I never really intended on following through with a Master’s degree after completing my undergraduate degree in environmental management.
But after having worked four years with Te Ipukarea Society, the work I was exposed to, the opportunities I encountered and the people I met actually made me reconsider the idea of studying more.
I was introduced to the Masters of Conservation Biology programme at Victoria University of Wellington by a Department of Conservation colleague based in New Zealand, who visited Rarotonga to conduct a population survey on the Kakarori in the Takitumu Conservation Area and in Atiu.
After further research online, the next thing I knew I was based in Wellington at the start of this year embarking on a journey which seemed very last minute, but nevertheless, very exciting to be getting back into studying again.

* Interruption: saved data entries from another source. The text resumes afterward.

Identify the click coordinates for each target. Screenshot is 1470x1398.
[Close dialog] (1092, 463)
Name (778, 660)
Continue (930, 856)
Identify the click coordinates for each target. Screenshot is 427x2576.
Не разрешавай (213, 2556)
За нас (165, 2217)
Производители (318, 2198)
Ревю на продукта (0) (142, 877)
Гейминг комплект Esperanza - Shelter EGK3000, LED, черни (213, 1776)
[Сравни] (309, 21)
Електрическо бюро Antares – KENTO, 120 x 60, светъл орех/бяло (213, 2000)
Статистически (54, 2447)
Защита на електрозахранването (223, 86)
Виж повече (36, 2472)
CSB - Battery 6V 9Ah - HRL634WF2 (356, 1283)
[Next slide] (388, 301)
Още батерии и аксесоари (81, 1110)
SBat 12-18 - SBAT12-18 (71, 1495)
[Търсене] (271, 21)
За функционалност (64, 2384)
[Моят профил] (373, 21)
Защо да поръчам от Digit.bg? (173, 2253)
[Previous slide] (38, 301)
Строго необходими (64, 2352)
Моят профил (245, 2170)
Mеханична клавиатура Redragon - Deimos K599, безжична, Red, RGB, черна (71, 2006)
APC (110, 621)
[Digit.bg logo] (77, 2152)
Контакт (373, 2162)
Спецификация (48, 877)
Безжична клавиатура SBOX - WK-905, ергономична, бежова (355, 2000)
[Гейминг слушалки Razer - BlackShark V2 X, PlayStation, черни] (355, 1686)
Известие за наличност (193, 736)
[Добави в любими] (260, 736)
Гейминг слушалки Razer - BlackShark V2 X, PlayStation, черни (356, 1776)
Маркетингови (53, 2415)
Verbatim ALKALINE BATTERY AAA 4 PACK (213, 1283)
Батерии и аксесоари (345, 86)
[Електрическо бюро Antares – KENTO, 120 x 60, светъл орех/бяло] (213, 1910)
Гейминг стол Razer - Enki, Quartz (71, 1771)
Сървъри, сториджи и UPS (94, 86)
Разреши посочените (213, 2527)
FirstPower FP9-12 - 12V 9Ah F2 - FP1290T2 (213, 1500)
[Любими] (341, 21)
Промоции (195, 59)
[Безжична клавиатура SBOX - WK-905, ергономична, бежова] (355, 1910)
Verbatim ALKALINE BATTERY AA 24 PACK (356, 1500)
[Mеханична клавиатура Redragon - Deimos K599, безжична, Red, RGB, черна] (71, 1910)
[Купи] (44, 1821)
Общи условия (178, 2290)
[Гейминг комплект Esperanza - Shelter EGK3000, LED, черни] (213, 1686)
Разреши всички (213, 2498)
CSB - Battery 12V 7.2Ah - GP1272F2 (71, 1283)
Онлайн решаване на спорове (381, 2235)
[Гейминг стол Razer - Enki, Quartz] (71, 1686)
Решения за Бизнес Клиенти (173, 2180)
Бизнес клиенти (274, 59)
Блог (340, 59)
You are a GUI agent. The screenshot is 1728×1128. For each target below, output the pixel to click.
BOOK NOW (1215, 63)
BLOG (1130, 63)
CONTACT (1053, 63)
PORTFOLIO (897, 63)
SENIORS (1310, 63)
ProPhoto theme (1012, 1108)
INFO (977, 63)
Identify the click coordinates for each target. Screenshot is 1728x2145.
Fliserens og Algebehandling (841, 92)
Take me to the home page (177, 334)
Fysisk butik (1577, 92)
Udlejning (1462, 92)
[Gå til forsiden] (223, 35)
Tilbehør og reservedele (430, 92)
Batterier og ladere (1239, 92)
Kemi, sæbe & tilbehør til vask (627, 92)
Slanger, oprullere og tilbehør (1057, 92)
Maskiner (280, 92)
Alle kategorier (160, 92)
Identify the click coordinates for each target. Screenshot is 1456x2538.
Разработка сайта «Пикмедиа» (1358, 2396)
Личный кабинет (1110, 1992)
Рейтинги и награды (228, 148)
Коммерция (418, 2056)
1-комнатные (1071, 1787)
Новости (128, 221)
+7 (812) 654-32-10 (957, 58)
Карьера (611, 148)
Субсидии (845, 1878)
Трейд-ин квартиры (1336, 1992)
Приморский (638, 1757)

For the Conservation Biology programme, I was able to choose between papers that were related to both the terrestrial and marine environment, which provided a good range of ridge to reef skills.
The programme also provided courses that were field-based, which enabled students to conduct research of their own and produce reports that were of value to local communities.
One paper in particular involved visiting various forested reserves and sanctuaries in the Hawke’s Bay and the top of the South Island.
Here, we were able to learn about the different styles of conservation management approaches used within New Zealand – fenced ecosanctuaries, open reserves and off-shore island reserves – as well as issues around invasive species, endangered species and land issues.
Another neat paper I took part in involved a trip to the Great Barrier Reef where our small team of students were able to stay at Queensland University’s research centre on Herons Island (about the size of Palmerston island).
This tropical marine course covered three marine ecosystems; seagrasses, mangroves and corals. It also touched on investigations around those environmental stressors affecting these ecosystems from pollution, climate change, tourism and in particular the impacts of Queensland’s coal mining industry.
It wasn’t all field based courses however: there was plenty of reading, writing and more reading back at the classroom. I guess because postgrad studies are more specific to your area of interest it really makes a difference in an individual’s learning experience.
Having just recently returned home, I am already back into Te Ipukarea Society niche, in our little corner of the world, and bringing some new ideas to the team and kickstarting some exciting conservation initiatives for 2020 and beyond.